Aplicações das interações microrganismos-plantas no melhoramento de cultivos
Ao desvendarmos os mecanismos que regem as interações, podemos usá-las no melhoramento de cultivos. Dessa maneira, as próprias interações benéficas apresentam um potencial biotecnológico que pode ser aplicado no aumento da produtividade. São muitas possibilidades. Seguem alguns exemplos:
- os microrganismos presentes no solo podem ser manipulados pelas técnicas de manejo ou pela adição/ativação de moléculas sinalizadoras que atraem microrganismos desejados, assim, estimulando e fortalecendo as relações mutualísticas;
- o solo pode ser inoculado com linhagens microbianas de interesse. Denominados consórcios, esses podem funcionar como biofertilizantes ou biopesticidas e podem ser compostos por vários microrganismos com funções diferentes e complementares que promovem o crescimento vegetal;
- é possível selecionar microrganismos de modo que eles sejam passados a outras gerações. Isso envolve a seleção indireta, pois se baseia na propagação de um fenótipo do hospedeiro afetado significativamente pelo microbioma (microrganismos + ambiente circundante).

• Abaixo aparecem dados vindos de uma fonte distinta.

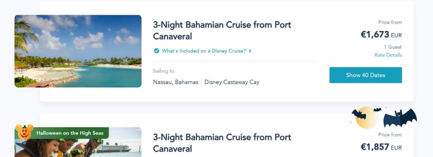This screenshot has width=433, height=157.
Task: Click the blue checkmark badge icon
Action: 156,51
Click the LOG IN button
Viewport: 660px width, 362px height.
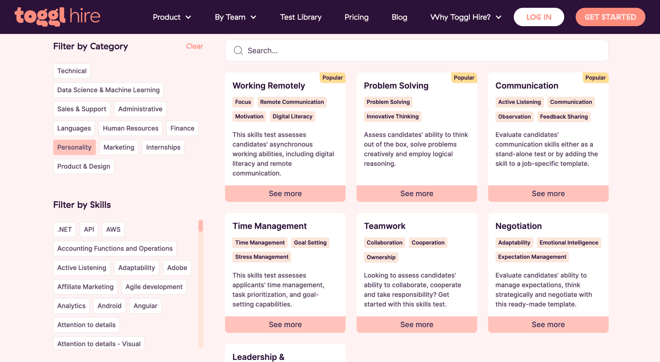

Ou seja, a seleção de plantas que, mesmo expostas a estresses, não apresentem sintomas. Assim, as bactérias responsáveis pela resistência podem ser identificadas, isoladas e inoculadas em outros vegetais;
- produção de plantas transgênicas. O genótipo da planta tem um papel essencial na determinação e função do microbioma da rizosfera. Dessa forma, é possível desenvolver plantas com a habilidade de atrair microrganismos benéficos. Ou seja, que liberem hormônios ou exsudatos específicos para atrair e manter a microbiota benéfica desejada.
A exploração molecular detalhada das interações benéficas entre microrganismos e plantas representa uma forma sustentável de diminuir a dependência pelos agroquímicos e fertilizantes.
Afinal, esses dados nos permite compreender como as práticas agrícolas influenciam o microbioma, a desenvolver estratégias que modulam o microbioma em uma direção desejada, a produzir biotecnologias que permitem o desenvolvimento vegetal, etc. Somados, esses esforços garantem a segurança alimentar e diminuição dos impactos ambientais.